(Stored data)
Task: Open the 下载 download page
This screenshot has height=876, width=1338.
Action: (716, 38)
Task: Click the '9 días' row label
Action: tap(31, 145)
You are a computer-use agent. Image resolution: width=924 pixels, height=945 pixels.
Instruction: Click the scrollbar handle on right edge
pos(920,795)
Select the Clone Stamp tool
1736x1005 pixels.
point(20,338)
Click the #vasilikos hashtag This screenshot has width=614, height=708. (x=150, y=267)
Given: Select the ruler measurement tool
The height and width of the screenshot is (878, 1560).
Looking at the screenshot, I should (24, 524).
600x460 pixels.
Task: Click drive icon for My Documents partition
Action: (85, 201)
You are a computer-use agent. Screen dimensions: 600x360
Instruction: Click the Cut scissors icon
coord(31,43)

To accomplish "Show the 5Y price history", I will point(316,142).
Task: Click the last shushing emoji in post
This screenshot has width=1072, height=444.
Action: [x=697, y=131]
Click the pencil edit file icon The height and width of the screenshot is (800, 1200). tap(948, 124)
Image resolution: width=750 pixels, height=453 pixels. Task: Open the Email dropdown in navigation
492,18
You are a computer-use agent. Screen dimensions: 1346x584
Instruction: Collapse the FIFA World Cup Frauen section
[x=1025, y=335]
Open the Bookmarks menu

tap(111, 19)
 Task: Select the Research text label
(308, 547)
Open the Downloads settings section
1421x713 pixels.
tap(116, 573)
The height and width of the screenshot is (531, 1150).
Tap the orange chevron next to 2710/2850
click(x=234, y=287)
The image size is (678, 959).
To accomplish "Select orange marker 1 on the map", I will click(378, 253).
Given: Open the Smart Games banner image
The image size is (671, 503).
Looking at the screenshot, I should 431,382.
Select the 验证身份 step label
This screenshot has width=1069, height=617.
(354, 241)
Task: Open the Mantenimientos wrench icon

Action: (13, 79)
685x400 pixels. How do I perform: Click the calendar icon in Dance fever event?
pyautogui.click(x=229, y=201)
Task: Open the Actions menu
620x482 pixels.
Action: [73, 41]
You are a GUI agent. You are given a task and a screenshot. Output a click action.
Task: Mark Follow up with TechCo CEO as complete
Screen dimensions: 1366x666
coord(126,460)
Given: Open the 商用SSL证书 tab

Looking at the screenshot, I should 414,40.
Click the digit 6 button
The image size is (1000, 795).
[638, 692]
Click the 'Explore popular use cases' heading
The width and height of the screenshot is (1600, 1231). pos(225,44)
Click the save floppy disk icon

Exercise details: Return each entry exactly. Leave none out.

Response area:
Task: Open the 下载 download page
This screenshot has height=876, width=1338.
Action: (716, 38)
Task: Click the '9 días' row label
Action: tap(31, 145)
You are a computer-use agent. Image resolution: width=924 pixels, height=945 pixels.
Instruction: Click the scrollbar handle on right edge
pos(920,795)
Select the Clone Stamp tool
1736x1005 pixels.
point(20,338)
Click the #vasilikos hashtag This screenshot has width=614, height=708. (x=150, y=267)
Given: Select the ruler measurement tool
The height and width of the screenshot is (878, 1560).
Looking at the screenshot, I should (24, 524).
600x460 pixels.
Task: Click drive icon for My Documents partition
Action: (85, 201)
You are a computer-use agent. Screen dimensions: 600x360
Instruction: Click the Cut scissors icon
coord(31,43)

To accomplish "Show the 5Y price history", I will point(316,142).
Task: Click the last shushing emoji in post
This screenshot has width=1072, height=444.
Action: [x=697, y=131]
Click the pencil edit file icon The height and width of the screenshot is (800, 1200). tap(948, 124)
Image resolution: width=750 pixels, height=453 pixels. Task: Open the Email dropdown in navigation
492,18
You are a computer-use agent. Screen dimensions: 1346x584
Instruction: Collapse the FIFA World Cup Frauen section
[x=1025, y=335]
Open the Bookmarks menu

tap(111, 19)
 Task: Select the Research text label
(308, 547)
Open the Downloads settings section
1421x713 pixels.
tap(116, 573)
The height and width of the screenshot is (531, 1150).
Tap the orange chevron next to 2710/2850
click(x=234, y=287)
The image size is (678, 959).
To accomplish "Select orange marker 1 on the map", I will click(378, 253).
Given: Open the Smart Games banner image
The image size is (671, 503).
Looking at the screenshot, I should 431,382.
Select the 验证身份 step label
This screenshot has width=1069, height=617.
(354, 241)
Task: Open the Mantenimientos wrench icon

Action: (13, 79)
685x400 pixels. How do I perform: Click the calendar icon in Dance fever event?
pyautogui.click(x=229, y=201)
Task: Open the Actions menu
620x482 pixels.
Action: [73, 41]
You are a GUI agent. You are given a task and a screenshot. Output a click action.
Task: Mark Follow up with TechCo CEO as complete
Screen dimensions: 1366x666
coord(126,460)
Given: Open the 商用SSL证书 tab

Looking at the screenshot, I should 414,40.
Click the digit 6 button
The image size is (1000, 795).
[638, 692]
Click the 'Explore popular use cases' heading
The width and height of the screenshot is (1600, 1231). pos(225,44)
Click the save floppy disk icon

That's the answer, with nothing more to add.